The last part of my speech recognition series: finally training my network. Here's the dataset I did it with (self-generated, small I know), and the code I used.

After running this code (takes about an hour on my Mac), I get a validation accuracy of roughly 30%... not spectacular. Any ideas on how to improve the training speed, or the neural network's accuracy? Any other suggestions in general?

import os
import numpy as np
import tflearn

def main():
    LABELED_DIR = 'labeled_data'
    width = 512
    height = 512
    classes = 26  # characters
    learning_rate = 0.0001
    batch_size = 25

    # load data
    print('Loading data')
    X, Y = tflearn.data_utils.image_preloader(LABELED_DIR, image_shape=(width, height), mode='folder', normalize=True, grayscale=True, categorical_labels=True, files_extension=None, filter_channel=False)
    X_shaped = np.squeeze(X)
    trainX, trainY = X_shaped, Y

    # Network building
    print('Building network')
    net = tflearn.input_data(shape=[None, width, height])
    net = tflearn.lstm(net, 128, dropout=0.8)
    net = tflearn.fully_connected(net, classes, activation='softmax')
    net = tflearn.regression(net, optimizer='adam', learning_rate=learning_rate, loss='categorical_crossentropy')

    model = tflearn.DNN(net, tensorboard_verbose=3)
    print('Training network')
    model.fit(trainX, trainY, validation_set=0.15, n_epoch=100, show_metric=True, batch_size=batch_size)

if __name__ == '__main__':
  You admit you have a small dataset. Still you're wondering how to improve the accuracy. If you'd half your dataset, the accuracy should drop significantly. You can test this. Now, with the difference in mind, guess what the new accuracy would be if you'd double your dataset instead.
    – Mast
    Commented May 8, 2017 at 8:11
  Is there a reason you went with images as dataset instead of audio files? I'd imagine there's a small error margin on the pictures, adding to the trouble.
    – Mast
    Commented May 8, 2017 at 8:15
  @Mast It's not necessarily a linear relationship though, when I was first setting up the network I had only three letters with several images for each of them and was achieving roughly 90% accuracy. Though I do agree in general more data would lead to better accuracies.

• **Available data**:
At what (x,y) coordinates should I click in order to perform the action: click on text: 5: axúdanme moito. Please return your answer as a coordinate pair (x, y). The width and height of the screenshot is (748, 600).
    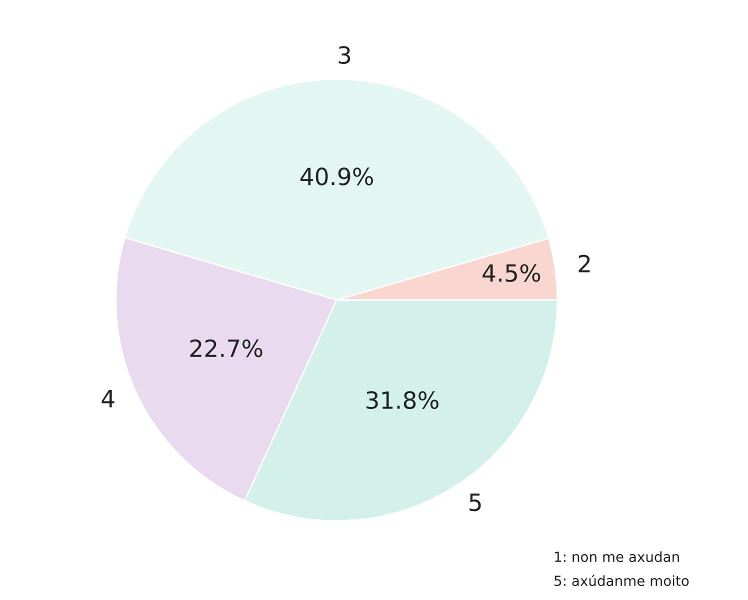
    Looking at the image, I should click on (622, 580).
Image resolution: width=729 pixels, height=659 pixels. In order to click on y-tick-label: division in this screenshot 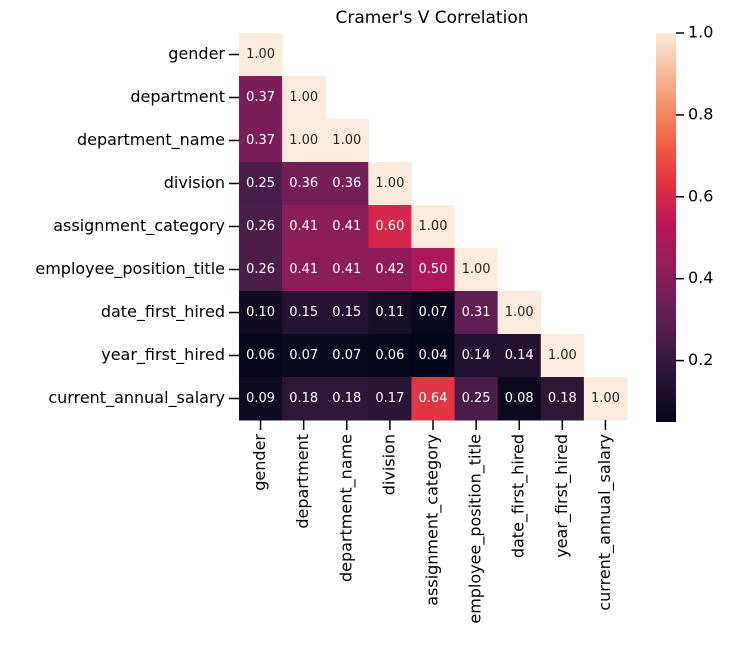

• **Problem**:
Can you set down the stretch of the speech recognition thread from "After running this" through "suggestions in general?", word for word?

• **Exercise result**:
After running this code (takes about an hour on my Mac), I get a validation accuracy of roughly 30%... not spectacular. Any ideas on how to improve the training speed, or the neural network's accuracy? Any other suggestions in general?